Ah.., Alhamdulillah!! ,
setelah vakum sekian lama (untuk berpetualang & melanjutkan kuliah) akhirnya
bisa ngeblog lagi, hehe.. Yah, paling tidak saya sadar satu hal, bahwa “aktivitas yang sudah lama terhenti, selalu
butuh waktu & energi lagi untuk memulai kembali.” But don't worry, energy
sudah full charge berkat film 1 Litre of Tears (ini film apaan cari sendiri
ya^^), arigatoo!!
Oke, postingan kali ini
saya ingin menyelesaikan analsisi film saya. Ya, ini adalah seri kelima atau analisis
(ke 4) saya tentang film Serdadu Kumbang berkaitan dengan “ruangan kelas” berdasarkan
perspektif psikologi sekolah. Yups, this is it..
Analisis
4
Ruangan Kelas
Dengan sekilas, kita
tahu bahwa ruangan kelas di sekolah Amek adalah jenis Lecture Style alias model tradisional.

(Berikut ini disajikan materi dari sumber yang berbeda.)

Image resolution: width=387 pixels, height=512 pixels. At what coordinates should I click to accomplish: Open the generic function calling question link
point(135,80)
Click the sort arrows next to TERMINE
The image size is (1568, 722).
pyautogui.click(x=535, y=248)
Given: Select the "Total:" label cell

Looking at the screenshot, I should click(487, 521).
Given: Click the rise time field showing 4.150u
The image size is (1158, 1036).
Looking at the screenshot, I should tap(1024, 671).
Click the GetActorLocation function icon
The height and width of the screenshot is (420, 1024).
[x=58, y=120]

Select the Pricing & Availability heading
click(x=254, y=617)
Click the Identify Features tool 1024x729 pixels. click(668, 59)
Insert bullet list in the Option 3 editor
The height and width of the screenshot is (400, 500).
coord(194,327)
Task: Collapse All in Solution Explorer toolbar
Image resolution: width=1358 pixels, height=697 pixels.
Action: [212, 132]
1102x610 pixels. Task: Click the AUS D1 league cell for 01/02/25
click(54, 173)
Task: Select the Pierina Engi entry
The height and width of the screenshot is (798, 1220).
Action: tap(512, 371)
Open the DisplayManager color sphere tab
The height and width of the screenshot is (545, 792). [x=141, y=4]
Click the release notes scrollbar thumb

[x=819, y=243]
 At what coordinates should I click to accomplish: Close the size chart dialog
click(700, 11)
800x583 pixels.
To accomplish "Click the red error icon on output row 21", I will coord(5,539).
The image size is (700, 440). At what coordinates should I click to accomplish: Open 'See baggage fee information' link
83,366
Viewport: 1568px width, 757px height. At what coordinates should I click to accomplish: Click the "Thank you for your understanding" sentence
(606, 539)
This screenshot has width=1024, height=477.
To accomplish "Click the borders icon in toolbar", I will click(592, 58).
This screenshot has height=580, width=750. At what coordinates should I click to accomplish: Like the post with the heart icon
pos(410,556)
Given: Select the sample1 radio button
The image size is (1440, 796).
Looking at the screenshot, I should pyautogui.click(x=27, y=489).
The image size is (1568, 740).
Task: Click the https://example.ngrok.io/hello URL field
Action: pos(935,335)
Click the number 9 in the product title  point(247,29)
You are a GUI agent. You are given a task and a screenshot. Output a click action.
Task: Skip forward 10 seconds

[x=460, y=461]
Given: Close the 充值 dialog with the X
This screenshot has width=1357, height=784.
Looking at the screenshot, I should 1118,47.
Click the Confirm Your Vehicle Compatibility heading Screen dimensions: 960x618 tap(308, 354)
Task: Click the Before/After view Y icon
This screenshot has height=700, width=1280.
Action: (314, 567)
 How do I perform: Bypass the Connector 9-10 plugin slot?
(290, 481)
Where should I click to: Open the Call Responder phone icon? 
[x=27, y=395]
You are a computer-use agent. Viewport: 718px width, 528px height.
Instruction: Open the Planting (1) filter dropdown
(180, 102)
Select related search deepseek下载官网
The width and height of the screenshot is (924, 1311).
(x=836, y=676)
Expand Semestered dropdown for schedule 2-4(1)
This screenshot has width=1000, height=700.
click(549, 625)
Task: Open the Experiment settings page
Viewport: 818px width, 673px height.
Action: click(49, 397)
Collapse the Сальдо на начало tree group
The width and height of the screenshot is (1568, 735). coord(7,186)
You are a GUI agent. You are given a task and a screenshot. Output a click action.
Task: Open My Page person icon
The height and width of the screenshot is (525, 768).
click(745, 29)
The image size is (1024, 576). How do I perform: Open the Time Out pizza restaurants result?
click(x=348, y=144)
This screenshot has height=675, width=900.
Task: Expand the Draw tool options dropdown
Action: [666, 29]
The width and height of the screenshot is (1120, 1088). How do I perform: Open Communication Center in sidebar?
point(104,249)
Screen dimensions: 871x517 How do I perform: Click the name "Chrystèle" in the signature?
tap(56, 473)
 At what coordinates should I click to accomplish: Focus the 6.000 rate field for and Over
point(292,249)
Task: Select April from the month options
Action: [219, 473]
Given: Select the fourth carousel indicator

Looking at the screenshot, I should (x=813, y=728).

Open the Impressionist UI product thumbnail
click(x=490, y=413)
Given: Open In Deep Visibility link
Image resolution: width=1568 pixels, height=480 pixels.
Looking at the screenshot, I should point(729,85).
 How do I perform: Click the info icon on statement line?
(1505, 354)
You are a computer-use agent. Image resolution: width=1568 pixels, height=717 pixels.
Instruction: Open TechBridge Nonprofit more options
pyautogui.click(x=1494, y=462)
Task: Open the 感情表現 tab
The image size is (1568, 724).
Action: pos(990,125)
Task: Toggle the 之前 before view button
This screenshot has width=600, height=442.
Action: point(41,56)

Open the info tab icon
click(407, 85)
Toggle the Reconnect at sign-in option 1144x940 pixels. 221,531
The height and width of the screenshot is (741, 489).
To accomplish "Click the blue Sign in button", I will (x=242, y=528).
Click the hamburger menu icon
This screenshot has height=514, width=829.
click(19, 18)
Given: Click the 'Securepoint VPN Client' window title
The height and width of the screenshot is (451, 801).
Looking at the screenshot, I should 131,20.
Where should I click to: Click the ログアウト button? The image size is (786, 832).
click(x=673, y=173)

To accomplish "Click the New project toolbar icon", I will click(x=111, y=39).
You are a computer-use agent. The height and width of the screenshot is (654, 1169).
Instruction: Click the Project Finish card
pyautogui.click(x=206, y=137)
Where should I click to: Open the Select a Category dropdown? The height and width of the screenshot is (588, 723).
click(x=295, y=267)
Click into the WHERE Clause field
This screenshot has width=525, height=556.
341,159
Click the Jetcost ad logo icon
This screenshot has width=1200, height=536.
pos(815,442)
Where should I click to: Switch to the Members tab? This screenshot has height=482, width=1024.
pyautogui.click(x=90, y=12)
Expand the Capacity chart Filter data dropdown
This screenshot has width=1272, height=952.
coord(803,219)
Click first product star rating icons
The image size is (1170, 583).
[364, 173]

Model ini sudah popular sejak
jaman baheula, bahkan kita pun pernah merasakannya, yakni model dimana anak-anak
duduk dengan dua bangku atau lebih dalam satu meja yang berderet rapi dan simetris dari
depan ke belakang.
Kendala kelas dengan
model Lecture Style ini adalah siswa
yang duduk di posisi paling belakang kesulitan mendengar perkataan guru yang
ada di paling depan. Namun, saat kita lihat di kelas Amek yang begitu minim dengan
jumlah murid dalam satu kelas (hanya terdiri dari tiga baris saja), sepertinya
tidak akan terjadi sehingga boleh dikatakan faktor suara guru masih efektif
untuk mengajar. Selain itu, kelemahan yang lain adalah bahwa siswa paling belakang berpotensi alias punya akses lebih untuk melakukan hal-hal yang sulit untuk dilakukan siswa di bangku terdepan seperti : tidur, ramai, mencontek, ngemil (makan), dan perilaku kurang baik lainnya.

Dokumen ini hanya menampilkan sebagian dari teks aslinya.